I worked for an IT Company that had an IT helpdesk that was beyond helpless. I worked for a Telecommunications company where the boss created an atmosphere of fear and hatred. I worked for an insurance company where the staff would burst into tears. I worked for a bank with a stationery cupboard with no stationery in it.
If this is the way we treat our employees, how do you think our customers will feel? But no, we treat our customers like kings, right? But if we look upon our employees, no matter where they sit in an organisation, they all have (or must have) an end impact on the customer experience – we are all part of the chain that leads to the customer. Break that chain or pass the wrong message down the line and we do damage.
So when you come to work for a company that earns billions of dollars profit a year and you don’t have paper to write on, don’t have a cup to drink out of and the printer has been broken for a week, what is the impact? Do you turn up at work full of the joys of spring?
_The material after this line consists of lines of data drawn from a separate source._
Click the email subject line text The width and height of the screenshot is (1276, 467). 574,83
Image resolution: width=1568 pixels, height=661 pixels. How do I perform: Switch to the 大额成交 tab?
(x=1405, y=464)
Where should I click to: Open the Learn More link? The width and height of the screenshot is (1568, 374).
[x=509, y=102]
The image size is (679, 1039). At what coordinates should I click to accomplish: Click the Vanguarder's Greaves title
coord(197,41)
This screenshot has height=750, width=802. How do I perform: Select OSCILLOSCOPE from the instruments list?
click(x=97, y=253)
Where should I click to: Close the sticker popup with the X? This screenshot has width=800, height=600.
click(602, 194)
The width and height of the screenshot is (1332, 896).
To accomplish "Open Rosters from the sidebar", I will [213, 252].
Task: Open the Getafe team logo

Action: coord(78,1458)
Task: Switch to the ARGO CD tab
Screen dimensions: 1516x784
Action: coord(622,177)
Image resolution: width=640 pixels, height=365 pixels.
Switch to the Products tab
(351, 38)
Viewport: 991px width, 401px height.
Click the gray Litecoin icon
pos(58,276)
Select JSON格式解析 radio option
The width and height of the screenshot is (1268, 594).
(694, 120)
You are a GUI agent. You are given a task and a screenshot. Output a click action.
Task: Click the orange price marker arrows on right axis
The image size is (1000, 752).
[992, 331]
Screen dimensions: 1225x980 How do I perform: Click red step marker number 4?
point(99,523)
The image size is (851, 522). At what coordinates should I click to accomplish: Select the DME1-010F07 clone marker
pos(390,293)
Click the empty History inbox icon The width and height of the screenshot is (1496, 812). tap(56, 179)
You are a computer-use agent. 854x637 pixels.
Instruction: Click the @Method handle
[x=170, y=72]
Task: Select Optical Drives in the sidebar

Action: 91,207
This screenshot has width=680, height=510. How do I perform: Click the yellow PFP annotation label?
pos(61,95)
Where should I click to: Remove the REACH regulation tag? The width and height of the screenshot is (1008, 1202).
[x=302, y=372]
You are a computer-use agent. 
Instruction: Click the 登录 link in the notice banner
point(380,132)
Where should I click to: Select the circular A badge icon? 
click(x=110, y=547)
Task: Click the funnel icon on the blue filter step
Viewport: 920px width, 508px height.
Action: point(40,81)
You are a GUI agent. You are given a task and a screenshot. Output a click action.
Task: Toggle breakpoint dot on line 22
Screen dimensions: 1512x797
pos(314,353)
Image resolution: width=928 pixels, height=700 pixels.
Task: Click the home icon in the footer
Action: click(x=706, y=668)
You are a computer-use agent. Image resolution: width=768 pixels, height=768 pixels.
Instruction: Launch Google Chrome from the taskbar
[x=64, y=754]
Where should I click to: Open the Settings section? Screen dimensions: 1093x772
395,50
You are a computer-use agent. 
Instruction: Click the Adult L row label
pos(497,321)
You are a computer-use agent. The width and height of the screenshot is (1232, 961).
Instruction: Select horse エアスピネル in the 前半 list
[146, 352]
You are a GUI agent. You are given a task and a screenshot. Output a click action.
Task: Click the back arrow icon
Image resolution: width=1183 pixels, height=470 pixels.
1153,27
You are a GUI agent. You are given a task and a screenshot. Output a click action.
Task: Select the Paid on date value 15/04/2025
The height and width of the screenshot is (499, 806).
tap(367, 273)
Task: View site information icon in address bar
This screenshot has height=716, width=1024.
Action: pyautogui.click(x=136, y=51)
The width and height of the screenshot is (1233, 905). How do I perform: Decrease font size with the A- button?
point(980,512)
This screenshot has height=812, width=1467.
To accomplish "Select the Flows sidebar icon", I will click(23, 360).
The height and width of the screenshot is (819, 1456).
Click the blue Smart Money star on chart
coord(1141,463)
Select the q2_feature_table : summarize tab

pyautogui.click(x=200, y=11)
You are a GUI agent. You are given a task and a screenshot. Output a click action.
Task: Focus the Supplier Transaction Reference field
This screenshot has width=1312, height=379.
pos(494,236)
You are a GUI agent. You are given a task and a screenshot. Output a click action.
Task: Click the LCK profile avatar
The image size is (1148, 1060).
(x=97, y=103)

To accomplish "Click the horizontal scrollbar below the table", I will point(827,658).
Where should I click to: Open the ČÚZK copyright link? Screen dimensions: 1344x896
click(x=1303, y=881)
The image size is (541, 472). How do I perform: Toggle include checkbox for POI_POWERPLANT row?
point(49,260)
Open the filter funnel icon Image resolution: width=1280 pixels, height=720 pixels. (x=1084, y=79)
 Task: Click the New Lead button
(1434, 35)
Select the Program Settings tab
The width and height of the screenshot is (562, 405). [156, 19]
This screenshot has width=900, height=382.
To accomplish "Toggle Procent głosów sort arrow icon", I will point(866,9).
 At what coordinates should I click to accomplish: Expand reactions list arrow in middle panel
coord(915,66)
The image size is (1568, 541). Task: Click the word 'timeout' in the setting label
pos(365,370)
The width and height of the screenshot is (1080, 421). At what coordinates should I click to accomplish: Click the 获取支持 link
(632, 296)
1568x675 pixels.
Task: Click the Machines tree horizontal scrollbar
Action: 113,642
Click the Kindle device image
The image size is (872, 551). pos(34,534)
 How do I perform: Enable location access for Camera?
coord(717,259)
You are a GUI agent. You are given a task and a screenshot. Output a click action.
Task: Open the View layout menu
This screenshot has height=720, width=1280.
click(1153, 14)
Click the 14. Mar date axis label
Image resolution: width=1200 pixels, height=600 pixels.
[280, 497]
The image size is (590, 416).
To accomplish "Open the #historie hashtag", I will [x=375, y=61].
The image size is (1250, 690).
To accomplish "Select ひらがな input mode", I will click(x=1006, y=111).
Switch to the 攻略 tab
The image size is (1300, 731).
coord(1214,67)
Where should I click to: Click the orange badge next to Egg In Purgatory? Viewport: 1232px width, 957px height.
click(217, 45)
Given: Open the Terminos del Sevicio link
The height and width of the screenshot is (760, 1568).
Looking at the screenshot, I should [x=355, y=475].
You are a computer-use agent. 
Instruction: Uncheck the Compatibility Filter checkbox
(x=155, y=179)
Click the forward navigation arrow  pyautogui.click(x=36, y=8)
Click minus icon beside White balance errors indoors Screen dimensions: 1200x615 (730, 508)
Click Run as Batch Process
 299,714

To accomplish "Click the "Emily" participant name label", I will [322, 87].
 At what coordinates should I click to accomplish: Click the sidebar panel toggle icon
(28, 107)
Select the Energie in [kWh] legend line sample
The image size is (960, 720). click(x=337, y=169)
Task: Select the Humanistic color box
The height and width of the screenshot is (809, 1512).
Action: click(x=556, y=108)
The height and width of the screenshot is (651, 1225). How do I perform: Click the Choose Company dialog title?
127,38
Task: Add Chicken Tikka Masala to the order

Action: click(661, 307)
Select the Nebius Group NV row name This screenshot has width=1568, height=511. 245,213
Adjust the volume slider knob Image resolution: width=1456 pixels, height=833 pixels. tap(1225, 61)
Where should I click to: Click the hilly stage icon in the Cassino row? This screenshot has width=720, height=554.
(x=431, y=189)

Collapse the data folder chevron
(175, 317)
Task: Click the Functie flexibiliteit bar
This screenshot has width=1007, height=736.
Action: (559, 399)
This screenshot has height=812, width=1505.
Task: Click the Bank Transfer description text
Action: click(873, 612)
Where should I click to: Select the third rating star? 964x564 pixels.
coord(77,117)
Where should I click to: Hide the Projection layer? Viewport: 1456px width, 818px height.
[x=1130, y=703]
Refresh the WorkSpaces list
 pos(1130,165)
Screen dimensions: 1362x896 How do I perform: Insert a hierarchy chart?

Or do you brood and fester your discontent until it spreads like a slow poison?
For too long now businesses have been treating their staff like disposable assets, and in the last year or so employees have been taken advantage of more and more. Whilst many organisations have suffered, many still continue to reap huge harvests – but that doesn’t stop them from cancelling xmas parties and forcing “imposed leave”. So when you talk in fuzzy Marketing speak about how you are going to look after your customers, remember that it all starts within your gilded doors. If you can’t eat your own dog food then how do you expect anyone else to?
The tide is turning, the boats are waiting on the shore.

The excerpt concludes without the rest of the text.